* _Work required_: Quote the following records verbatim, omitting the pictures from your answer.

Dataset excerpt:

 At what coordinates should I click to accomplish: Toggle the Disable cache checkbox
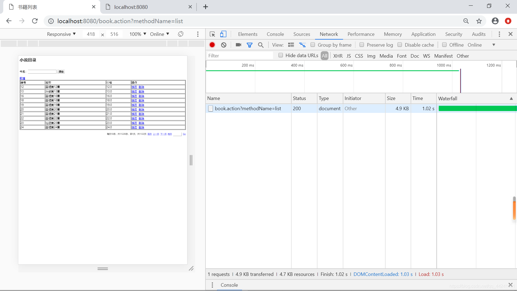pyautogui.click(x=400, y=45)
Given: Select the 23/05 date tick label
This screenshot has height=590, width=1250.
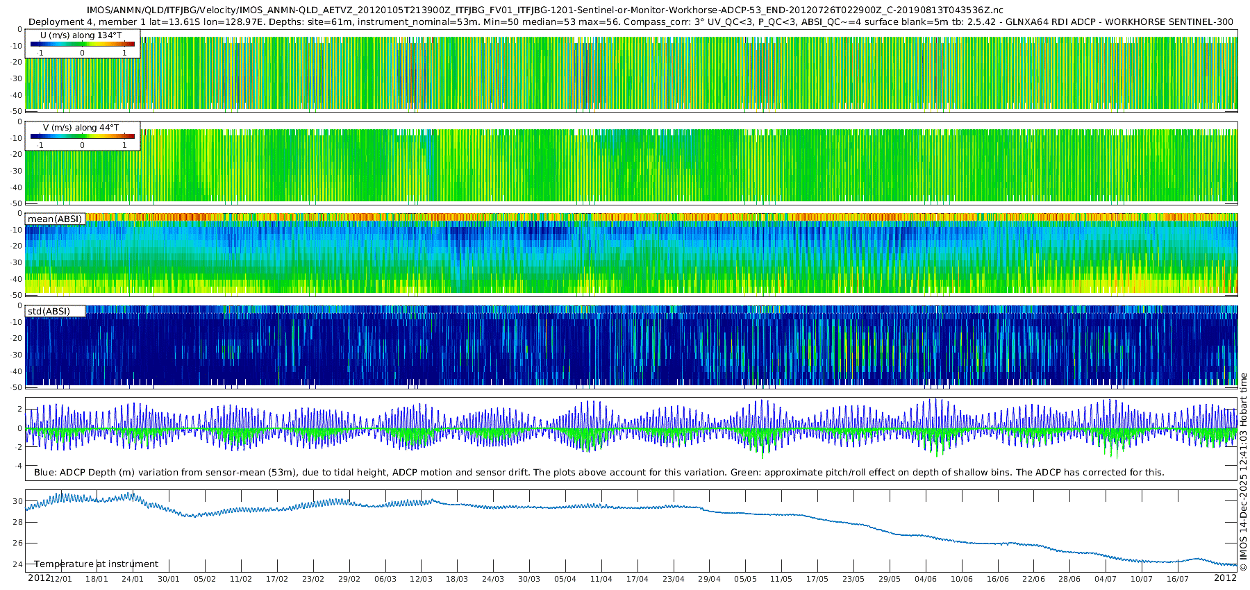Looking at the screenshot, I should [x=853, y=579].

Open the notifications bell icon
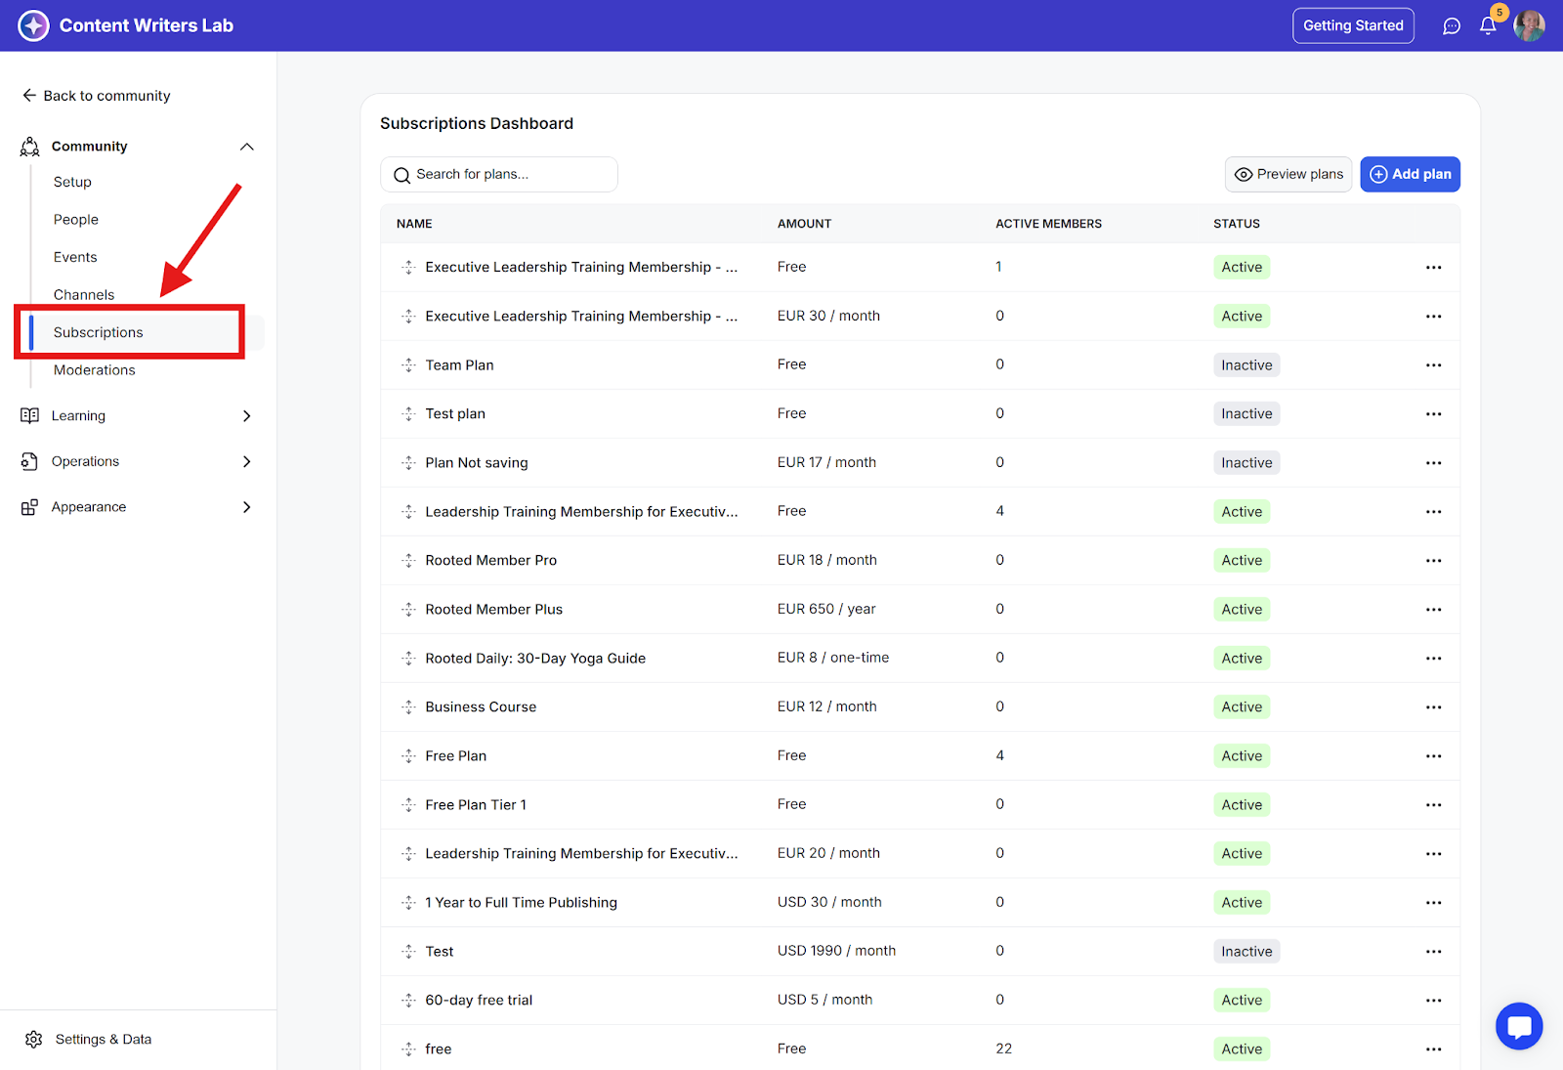1487,26
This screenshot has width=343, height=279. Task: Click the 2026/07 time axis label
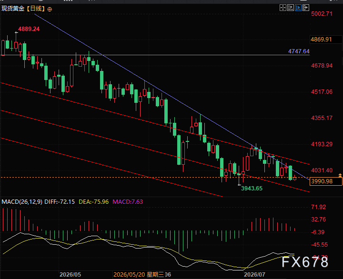(254, 275)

* _Reply_:
 At what coordinates should I click to accomplish: Toggle the Disable cache checkbox
pyautogui.click(x=400, y=45)
Given: Select the 23/05 date tick label
This screenshot has height=590, width=1250.
Looking at the screenshot, I should [x=853, y=579].

Open the notifications bell icon
1487,26
This screenshot has width=343, height=279. Task: Click the 2026/07 time axis label
(254, 275)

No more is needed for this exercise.